:: EXTRAIT DE PAGE ::
-*-*-

Lucien Vuille ne se fixe aucune limite en matière d’humour. Au détour des pages, on a affaire à de la comédie de situation, de la comédie de caractère, du burlesque, du nonsense, de la parodie, des calembours, des anachronismes, et probablement encore une demi-douzaine d’autres formes de comédie. Les dialogues sont constamment savoureux. Quel que soit la sensibilité du lecteur, il y a fort à parier qu’il trouvera quelque chose susceptible de le faire rire. En ce qui me concerne, le roman a suscité chez moi un premier éclat de rire avant même de l’ouvrir, en découvrant le quatrième de couverture.

Le monde de « Fable » est régulièrement surprenant, riche de trouvailles qui semblent aller de soi lorsqu’on les rencontre au fil des pages, mais qui sont souvent puissamment originales, et détonnent dans un paysage de la fantasy où de nombreux auteurs se contentent souvent de raconter des histoires avec des Elfes et des malédictions. Là, oui, il y a des Elfes et des malédictions, mais il y a aussi des hommes-chats qui vénèrent la Grande Pelote, des goules qui s’interrogent sur leurs conditions de vie, des poussins explosifs, des guerriers-mineurs Nains. La quantité d’idées admirables est ici un peu plus faible que dans le premier volume, mais c’est parce que le livre est plus court et que l’intrigue est plus ramassée et se prête moins aux digressions.

-*-*-

:: ÉNONCÉ A ::
Répondez à ces questions d'après la critique de « Fable ».
(i) Quel auteur ne se fixe aucune limite en matière d'humour ?
(ii) Qu'est-ce qui a fait rire l'auteur de la critique pour la première fois, avant même qu'il ouvre le roman ?
(iii) Que vénèrent les hommes-chats ?
:: ÉNONCÉ B ::
Énumérez toutes les créatures que la critique de « Fable » cite comme habitants du monde du roman.
:: ÉNONCÉ C ::
Reprenez la critique de « Fable » à la suite de sa dernière phrase.
Les entrées forment un matériau distinct, sans lien avec la critique de « Fable ».

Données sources
-*-*-

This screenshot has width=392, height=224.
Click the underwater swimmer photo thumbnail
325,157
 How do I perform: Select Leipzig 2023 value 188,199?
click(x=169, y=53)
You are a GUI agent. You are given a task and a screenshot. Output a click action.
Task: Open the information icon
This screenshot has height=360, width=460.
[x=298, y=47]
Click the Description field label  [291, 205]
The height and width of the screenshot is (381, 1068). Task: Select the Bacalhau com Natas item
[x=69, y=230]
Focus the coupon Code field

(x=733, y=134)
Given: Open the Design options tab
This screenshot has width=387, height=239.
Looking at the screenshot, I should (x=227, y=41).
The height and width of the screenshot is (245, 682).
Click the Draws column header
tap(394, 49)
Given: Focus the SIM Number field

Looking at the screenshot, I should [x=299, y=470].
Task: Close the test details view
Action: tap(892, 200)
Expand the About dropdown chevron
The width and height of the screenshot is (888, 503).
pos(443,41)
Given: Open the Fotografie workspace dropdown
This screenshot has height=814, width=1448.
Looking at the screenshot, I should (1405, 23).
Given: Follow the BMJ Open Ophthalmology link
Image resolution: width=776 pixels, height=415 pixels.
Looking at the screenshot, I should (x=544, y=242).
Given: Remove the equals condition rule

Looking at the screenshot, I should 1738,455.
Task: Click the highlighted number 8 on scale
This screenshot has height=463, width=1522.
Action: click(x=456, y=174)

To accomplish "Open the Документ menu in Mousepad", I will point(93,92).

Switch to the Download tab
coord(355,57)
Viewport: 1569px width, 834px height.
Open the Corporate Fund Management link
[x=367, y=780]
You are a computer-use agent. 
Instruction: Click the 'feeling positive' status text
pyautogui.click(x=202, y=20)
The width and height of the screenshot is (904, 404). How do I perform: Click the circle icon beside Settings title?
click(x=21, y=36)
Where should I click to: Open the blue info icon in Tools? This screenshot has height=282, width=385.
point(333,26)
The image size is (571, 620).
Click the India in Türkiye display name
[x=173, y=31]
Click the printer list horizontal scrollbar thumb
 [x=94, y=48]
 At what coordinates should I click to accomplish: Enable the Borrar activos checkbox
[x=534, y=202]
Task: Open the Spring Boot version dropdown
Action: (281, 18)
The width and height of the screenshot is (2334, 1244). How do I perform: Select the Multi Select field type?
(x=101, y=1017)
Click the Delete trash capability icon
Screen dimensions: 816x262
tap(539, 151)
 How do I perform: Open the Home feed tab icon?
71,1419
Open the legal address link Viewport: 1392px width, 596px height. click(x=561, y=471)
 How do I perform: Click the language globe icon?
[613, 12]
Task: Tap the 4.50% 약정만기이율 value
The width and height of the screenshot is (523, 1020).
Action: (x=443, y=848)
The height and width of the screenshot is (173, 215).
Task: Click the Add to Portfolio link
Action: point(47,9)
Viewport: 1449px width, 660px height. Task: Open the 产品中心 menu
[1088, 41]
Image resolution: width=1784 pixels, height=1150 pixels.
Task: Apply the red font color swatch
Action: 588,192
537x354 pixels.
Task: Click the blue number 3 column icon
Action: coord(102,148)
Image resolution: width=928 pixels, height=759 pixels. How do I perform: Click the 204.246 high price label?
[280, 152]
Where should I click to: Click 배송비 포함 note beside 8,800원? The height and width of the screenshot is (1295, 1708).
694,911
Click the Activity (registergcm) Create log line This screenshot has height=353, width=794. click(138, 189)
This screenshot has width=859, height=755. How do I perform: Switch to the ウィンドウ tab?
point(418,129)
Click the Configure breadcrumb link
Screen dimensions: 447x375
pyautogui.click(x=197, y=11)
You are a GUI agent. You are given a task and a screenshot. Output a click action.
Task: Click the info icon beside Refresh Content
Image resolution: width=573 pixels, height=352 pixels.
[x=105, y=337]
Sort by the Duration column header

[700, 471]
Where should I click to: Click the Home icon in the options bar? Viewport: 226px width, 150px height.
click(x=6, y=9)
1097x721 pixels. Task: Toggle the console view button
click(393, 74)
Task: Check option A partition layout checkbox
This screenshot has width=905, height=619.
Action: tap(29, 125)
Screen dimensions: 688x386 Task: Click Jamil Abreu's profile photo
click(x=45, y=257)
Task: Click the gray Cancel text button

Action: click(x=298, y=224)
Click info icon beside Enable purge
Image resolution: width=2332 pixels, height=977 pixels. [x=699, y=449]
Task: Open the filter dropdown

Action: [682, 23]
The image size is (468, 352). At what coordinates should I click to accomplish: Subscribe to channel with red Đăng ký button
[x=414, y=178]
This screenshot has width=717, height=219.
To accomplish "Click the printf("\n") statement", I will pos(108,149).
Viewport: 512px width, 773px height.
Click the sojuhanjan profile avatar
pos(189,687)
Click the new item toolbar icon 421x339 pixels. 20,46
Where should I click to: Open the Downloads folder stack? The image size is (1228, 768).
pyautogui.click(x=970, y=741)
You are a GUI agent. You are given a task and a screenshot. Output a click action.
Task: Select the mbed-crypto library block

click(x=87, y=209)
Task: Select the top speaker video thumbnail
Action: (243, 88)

-*-*-

:: RÉPONSE ATTENDUE A ::
(i) Lucien Vuille.
(ii) La découverte du quatrième de couverture.
(iii) La Grande Pelote.

:: RÉPONSE ATTENDUE B ::
Elfes, hommes-chats, goules, poussins explosifs, guerriers-mineurs Nains.

:: RÉPONSE ATTENDUE C ::
D’ailleurs, la structure du livre est un tour de force, qui parvient à raconter une histoire distincte de celle du premier tome, et qui peut être appréciée pour elle-même, mais qui, par une série de tours de passe-passe narratifs, parvient malgré tout à intégrer pleinement celle-ci dans le déroulement plus large de la série. En d’autres termes : ce qu’on nous raconte n’est pas tout à fait ce qu’on croyait qu’on nous racontait, on ne s’en rend compte qu’à la fin, sans pour autant se sentir floués.

Dans un monde juste, la série « Fable » serait considérée comme un classique du genre. Faisons de notre mieux pour que cela soit le cas.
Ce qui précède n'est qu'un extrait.